The Committee cautions that the choice of law analysis to determine where the predominant effect of a transactional matter takes place is more complicated, and notes that various factors should be considered such as the location of the affected clients; the location of the subject of the transaction; the substantive law governing the transaction; and the location of deposited funds. Where the affected clients are located in multiple jurisdictions, determining where the predominant effect of a lawyer’s conduct occurs may prove tricky. “For those situations, it would be prudent for [a lawyer to follow] the more restrictive rule,” but the lawyer will not be subject to discipline so long as the lawyer acts in accordance with the rules of the jurisdiction where he or she reasonably believes the predominant effect of the representation will occur.[xxiii] 

Conclusion and Practical Takeaway:

Lawyers should comply with the ethics rules of the jurisdiction in which a tribunal sits if the lawyers’ conduct is in connection with a matter pending before a tribunal. “For all other conduct, including conduct in anticipation of litigation not yet filed and conduct not involving litigation, a lawyer must comply with the ethics rules of the jurisdiction where the lawyer’s conduct occurs or, if different, where the predominant effect of the lawyer’s conduct occurs.”[xxiv] Generally, lawyers will be protected from discipline if their conduct conforms to the rules of the jurisdiction in which the lawyers reasonably believe the predominant effect of their conduct will take place.


[i] Am. Bar Ass’n, Formal Op. 504, 1.

[ii] Model Rules of Prof’l Conduct R. 8.5(b)(1).
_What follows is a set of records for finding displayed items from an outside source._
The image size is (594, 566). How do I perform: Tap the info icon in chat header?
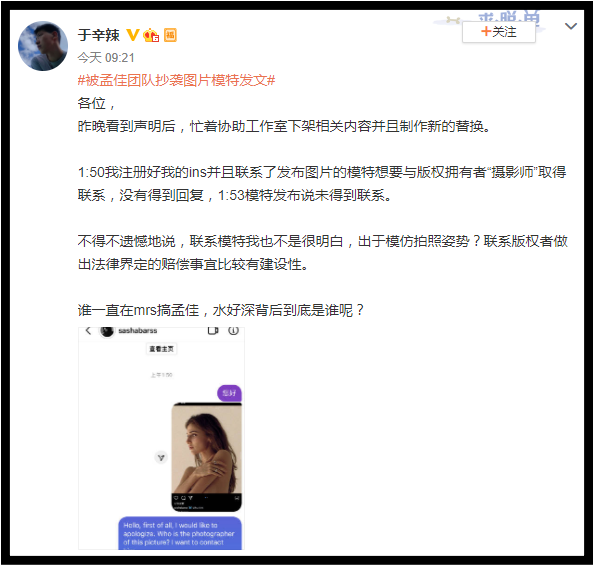pyautogui.click(x=233, y=331)
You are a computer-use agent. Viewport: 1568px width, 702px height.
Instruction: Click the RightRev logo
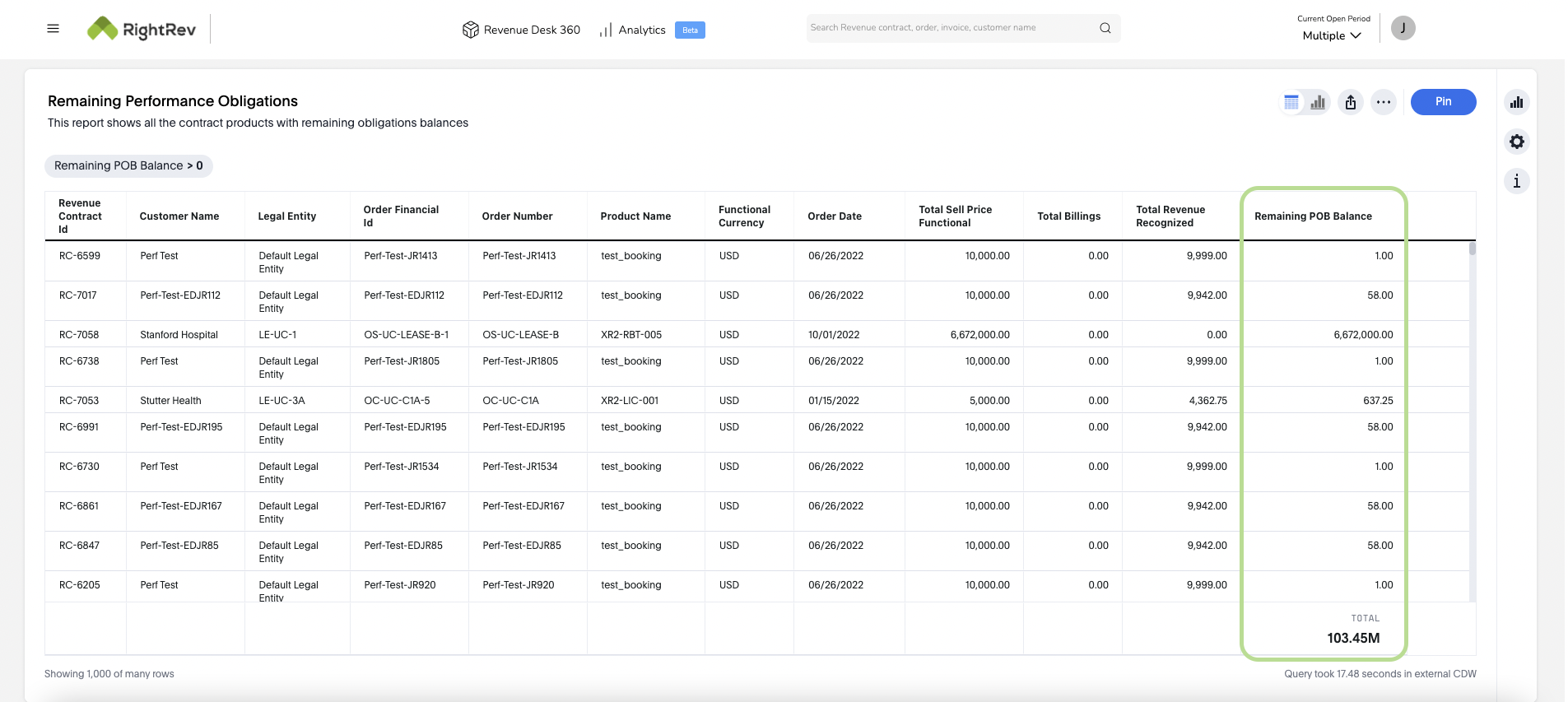point(142,30)
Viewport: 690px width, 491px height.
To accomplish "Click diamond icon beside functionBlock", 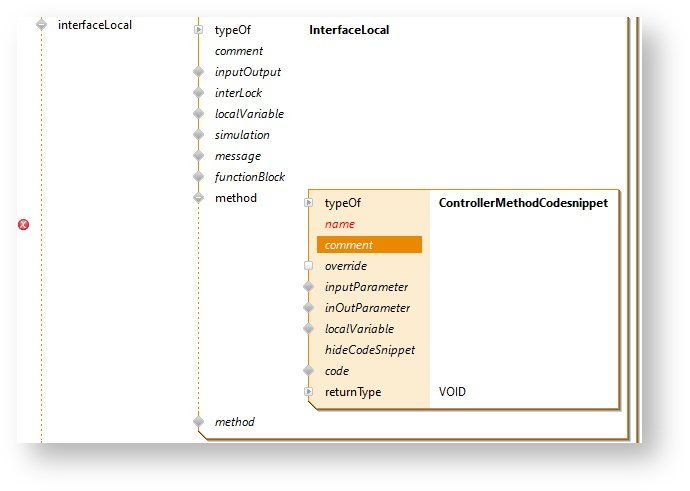I will pos(199,177).
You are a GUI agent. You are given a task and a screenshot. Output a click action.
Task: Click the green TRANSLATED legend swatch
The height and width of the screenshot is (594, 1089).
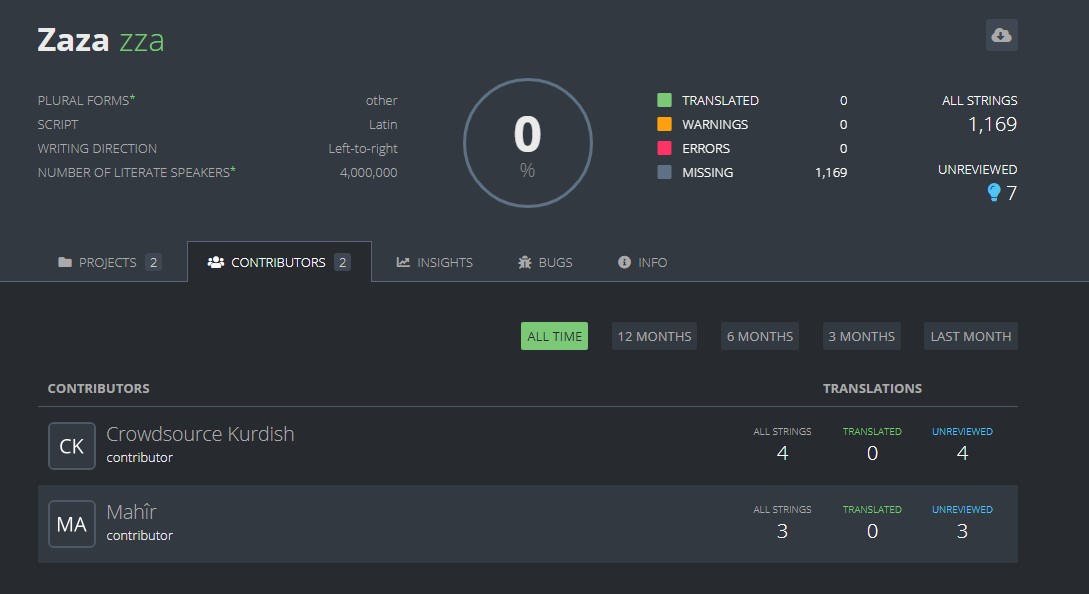[x=661, y=100]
[iii] Model Rules of Prof’l Conduct R. 8.5(b)(2).

[iv] Model Rules of Prof’l Conduct R. 8.5, cmt. [4].

[v] Am. Bar Ass’n, Formal Op. 504, 2.

[vi] Am. Bar Ass’n, Formal Op. 504, 2.

[vii] Am. Bar Ass’n, Formal Op. 504, 3.

[viii] Model Rules of Prof’l Conduct R. 8.5, cmt. [5].

[ix] Am. Bar Ass’n, Formal Op. 504, 4.

[x] Am. Bar Ass’n, Formal Op. 504, 5.

[xi] Model Rules of Prof’l Conduct R. 8.5(b)(2).

[xii] Am. Bar Ass’n, Formal Op. 504, 6.

[xiii] Model Rules of Prof’l Conduct R. 8.5(b)(1).

[xiv] Am. Bar Ass’n, Formal Op. 504, 7.

[xv] Am. Bar Ass’n, Formal Op. 504, 7.

[xvi] Am. Bar Ass’n, Formal Op. 504, 8.

[xvii] Model Rules of Prof’l Conduct R. 1.6(b)(1).

[xviii] Am. Bar Ass’n, Formal Op. 504, 8.

[xix] Am. Bar Ass’n, Formal Op. 504, 8.

[xx] Am. Bar Ass’n, Formal Op. 504, 9.

[xxi] Am. Bar Ass’n, Formal Op. 504, 9.

[xxii] Am. Bar Ass’n, Formal Op. 504, 9.

[xxiii] Am. Bar Ass’n, Formal Op. 504, 10. [xxiv] Am. Bar Ass’n, Formal Op. 504, 10.

DISCLAIMER: Because of the generality of this update, the information provided herein may not be applicable in all situations and should not be acted upon without specific legal advice based on particular situations.